**** Supplied information ****

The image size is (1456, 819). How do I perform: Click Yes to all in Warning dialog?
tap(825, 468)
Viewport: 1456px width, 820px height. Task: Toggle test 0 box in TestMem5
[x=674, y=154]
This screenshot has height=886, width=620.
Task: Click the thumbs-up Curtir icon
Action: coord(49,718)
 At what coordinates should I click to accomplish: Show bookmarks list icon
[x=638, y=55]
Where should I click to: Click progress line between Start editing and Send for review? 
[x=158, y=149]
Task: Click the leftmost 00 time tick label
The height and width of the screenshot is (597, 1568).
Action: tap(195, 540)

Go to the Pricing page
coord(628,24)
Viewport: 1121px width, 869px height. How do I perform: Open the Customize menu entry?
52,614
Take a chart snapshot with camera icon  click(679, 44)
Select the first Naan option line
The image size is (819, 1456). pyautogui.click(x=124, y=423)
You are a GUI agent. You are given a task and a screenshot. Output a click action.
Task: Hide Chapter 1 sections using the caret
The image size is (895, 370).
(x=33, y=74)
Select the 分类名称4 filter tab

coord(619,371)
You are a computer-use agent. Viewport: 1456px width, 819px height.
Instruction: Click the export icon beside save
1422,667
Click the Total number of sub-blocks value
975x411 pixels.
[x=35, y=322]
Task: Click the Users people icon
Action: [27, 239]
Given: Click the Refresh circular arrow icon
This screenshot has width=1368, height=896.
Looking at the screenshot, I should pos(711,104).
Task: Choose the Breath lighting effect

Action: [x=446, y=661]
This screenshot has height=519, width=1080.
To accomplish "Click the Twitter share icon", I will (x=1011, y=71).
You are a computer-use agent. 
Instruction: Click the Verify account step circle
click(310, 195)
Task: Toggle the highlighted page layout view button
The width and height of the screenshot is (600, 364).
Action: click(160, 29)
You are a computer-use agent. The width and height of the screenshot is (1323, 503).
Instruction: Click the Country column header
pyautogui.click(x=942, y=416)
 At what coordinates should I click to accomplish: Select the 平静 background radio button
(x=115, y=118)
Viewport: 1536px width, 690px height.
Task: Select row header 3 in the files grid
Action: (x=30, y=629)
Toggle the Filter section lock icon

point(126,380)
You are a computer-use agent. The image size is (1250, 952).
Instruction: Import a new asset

****

▶ [Aim] Could you rename "Instruction" to "Command" throughout the records above and give them again with nothing else changed?

▶ [Result below]
The image size is (1456, 819). How do I perform: Click Yes to all in Warning dialog?
tap(825, 468)
Viewport: 1456px width, 820px height. Task: Toggle test 0 box in TestMem5
[x=674, y=154]
This screenshot has height=886, width=620.
Task: Click the thumbs-up Curtir icon
Action: coord(49,718)
 At what coordinates should I click to accomplish: Show bookmarks list icon
[x=638, y=55]
Where should I click to: Click progress line between Start editing and Send for review? 
[x=158, y=149]
Task: Click the leftmost 00 time tick label
The height and width of the screenshot is (597, 1568).
Action: tap(195, 540)

Go to the Pricing page
coord(628,24)
Viewport: 1121px width, 869px height. How do I perform: Open the Customize menu entry?
52,614
Take a chart snapshot with camera icon  click(679, 44)
Select the first Naan option line
The image size is (819, 1456). pyautogui.click(x=124, y=423)
You are a GUI agent. You are given a task and a screenshot. Output a click action.
Task: Hide Chapter 1 sections using the caret
The image size is (895, 370).
(x=33, y=74)
Select the 分类名称4 filter tab

coord(619,371)
You are a computer-use agent. Viewport: 1456px width, 819px height.
Command: Click the export icon beside save
1422,667
Click the Total number of sub-blocks value
975x411 pixels.
[x=35, y=322]
Task: Click the Users people icon
Action: [27, 239]
Given: Click the Refresh circular arrow icon
This screenshot has width=1368, height=896.
Looking at the screenshot, I should pos(711,104).
Task: Choose the Breath lighting effect

Action: [x=446, y=661]
This screenshot has height=519, width=1080.
To accomplish "Click the Twitter share icon", I will (x=1011, y=71).
You are a computer-use agent. 
Command: Click the Verify account step circle
click(310, 195)
Task: Toggle the highlighted page layout view button
The width and height of the screenshot is (600, 364).
Action: click(160, 29)
You are a computer-use agent. The width and height of the screenshot is (1323, 503).
Command: Click the Country column header
pyautogui.click(x=942, y=416)
 At what coordinates should I click to accomplish: Select the 平静 background radio button
(x=115, y=118)
Viewport: 1536px width, 690px height.
Task: Select row header 3 in the files grid
Action: (x=30, y=629)
Toggle the Filter section lock icon

point(126,380)
You are a computer-use agent. The image size is (1250, 952).
Command: Import a new asset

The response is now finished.